- Born: 26 March 1988 (age 38) Melbourne, Victoria
- Height: 1.73 m (5 ft 8 in)

Gymnastics career
- Discipline: Trampoline gymnastics
- Country represented: Australia
- Club: Cheltenham Youth Club
- Head coaches: Nikolay Zhuravlev, Jarrod Herriot
- Retired: 2011
- Medal record

= Christie Jenkins =

Australian trampoline gymnast

Christie Jenkins (born 26 March 1988) in Melbourne, Victoria is an Australian trampoline gymnast. Jenkins has competed at both Australian national and international level, and has been Australia's top-ranking female trampoline sports athlete. She was national champion for her age group from 1998 to 2003 and in Open division in 2004, 2005, 2006, 2009 and 2010. She competed in Individual trampoline, Double Mini-trampoline and Synchronised trampoline events, specialising in Double mini trampoline in later years.

==Personal life==

Jenkins began trampoline sports at the age of five years, after being enrolled in trampoline lessons by her mother. At the beginning of 2011, Jenkins retired from trampoline sports to pursue a career in professional beach volleyball.

== Education ==
Jenkins graduated from Firbank Grammar School in Melbourne in 2005 as Dux of her year 12 cohort and was awarded perfect scores in Biology and Maths. Her academic capability extended to other subjects including English and Psychology, in which she was awarded near perfect scores.

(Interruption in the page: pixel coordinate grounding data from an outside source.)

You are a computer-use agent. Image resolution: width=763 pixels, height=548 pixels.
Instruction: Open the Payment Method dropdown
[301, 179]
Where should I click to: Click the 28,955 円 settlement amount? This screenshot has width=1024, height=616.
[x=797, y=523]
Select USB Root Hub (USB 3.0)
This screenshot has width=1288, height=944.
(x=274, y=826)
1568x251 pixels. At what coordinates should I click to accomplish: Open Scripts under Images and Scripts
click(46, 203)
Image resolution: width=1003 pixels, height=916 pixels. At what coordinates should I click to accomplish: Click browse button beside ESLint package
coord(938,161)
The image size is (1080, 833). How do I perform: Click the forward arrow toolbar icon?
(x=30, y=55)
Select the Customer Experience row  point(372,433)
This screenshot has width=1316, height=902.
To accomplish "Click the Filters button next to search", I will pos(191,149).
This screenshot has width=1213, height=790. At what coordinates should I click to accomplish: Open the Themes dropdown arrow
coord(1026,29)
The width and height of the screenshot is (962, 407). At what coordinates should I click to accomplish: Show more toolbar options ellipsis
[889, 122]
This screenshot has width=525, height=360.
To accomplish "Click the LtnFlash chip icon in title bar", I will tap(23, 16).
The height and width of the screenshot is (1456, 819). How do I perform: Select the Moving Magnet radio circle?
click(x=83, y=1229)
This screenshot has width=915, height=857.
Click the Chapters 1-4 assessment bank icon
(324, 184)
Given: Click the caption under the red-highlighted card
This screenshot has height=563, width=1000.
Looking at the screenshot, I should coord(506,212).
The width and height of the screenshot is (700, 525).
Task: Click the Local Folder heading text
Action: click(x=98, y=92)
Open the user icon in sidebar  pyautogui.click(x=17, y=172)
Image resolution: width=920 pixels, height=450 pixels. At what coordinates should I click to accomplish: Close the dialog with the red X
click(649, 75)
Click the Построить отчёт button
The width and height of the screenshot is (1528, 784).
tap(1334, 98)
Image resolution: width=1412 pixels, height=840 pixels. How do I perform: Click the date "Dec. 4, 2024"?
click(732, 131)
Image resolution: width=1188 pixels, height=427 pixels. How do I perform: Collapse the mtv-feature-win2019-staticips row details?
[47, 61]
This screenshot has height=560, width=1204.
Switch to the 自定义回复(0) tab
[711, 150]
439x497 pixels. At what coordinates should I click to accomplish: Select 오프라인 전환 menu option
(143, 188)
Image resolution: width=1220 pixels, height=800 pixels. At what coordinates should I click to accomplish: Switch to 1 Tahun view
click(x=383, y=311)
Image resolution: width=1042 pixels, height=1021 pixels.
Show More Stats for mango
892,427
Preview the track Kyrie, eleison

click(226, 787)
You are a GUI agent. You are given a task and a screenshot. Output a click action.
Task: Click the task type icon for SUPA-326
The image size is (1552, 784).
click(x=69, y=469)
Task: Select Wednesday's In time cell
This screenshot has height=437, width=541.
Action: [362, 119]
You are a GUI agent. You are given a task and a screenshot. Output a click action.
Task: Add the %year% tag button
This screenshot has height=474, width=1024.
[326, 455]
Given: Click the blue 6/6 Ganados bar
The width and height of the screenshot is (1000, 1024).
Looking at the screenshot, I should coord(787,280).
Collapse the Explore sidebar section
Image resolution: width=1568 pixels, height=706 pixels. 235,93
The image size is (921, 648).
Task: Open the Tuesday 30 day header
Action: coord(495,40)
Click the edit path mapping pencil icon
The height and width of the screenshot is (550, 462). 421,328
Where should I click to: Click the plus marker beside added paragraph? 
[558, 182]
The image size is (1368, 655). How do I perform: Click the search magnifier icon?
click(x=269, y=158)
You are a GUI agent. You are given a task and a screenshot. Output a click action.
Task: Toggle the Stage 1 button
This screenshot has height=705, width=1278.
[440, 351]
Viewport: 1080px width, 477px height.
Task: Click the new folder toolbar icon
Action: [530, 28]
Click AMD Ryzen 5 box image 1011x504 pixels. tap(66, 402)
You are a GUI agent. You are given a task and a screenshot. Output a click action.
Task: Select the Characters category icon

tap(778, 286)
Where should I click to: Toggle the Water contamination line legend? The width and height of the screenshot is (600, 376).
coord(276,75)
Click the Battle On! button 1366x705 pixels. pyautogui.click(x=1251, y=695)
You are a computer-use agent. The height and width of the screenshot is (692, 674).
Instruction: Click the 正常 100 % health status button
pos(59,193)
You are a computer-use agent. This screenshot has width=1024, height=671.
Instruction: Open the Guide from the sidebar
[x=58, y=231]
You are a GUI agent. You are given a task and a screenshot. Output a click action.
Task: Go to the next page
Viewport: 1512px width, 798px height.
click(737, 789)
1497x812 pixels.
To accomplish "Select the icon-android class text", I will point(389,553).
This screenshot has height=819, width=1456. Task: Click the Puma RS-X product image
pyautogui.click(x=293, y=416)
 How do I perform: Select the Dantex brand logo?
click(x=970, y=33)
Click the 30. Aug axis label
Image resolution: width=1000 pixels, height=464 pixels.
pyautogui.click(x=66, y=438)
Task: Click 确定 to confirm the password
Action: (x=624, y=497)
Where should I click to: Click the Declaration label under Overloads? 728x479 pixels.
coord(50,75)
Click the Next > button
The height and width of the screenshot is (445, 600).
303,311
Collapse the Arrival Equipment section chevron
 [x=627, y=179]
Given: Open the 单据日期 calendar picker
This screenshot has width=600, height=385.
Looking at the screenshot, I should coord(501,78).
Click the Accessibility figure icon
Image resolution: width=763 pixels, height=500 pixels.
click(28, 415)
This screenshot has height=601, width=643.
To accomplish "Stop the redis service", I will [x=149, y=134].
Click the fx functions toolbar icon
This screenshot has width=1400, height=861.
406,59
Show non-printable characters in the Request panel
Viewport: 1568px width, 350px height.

In 2010, Jenkins graduated from Monash University in Melbourne with a dual degree in Bachelor of Arts (Chinese)/Bachelor of Economics. She has subsequently accepted a graduate position with ANZ Bank in Australia.

==Career==

In 2010, Jenkins received two gold medals in the Double Mini Trampoline and Synchronized Trampoline events at the Indo Pacific Trampoline and Tumbling Championships in Kakegawa, Japan. Other notable achievements include representing Australia in the Trampoline World Championships in Metz, France and the 2009 World Games in Kaoshuing, Taiwan.

She won her first professional beach volleyball tournament in Hermosa Beach in August 2013 with her partner Iwona Lodzik coming into the tournament as the 6th seed qualifiers and the 29th seed in the main draw.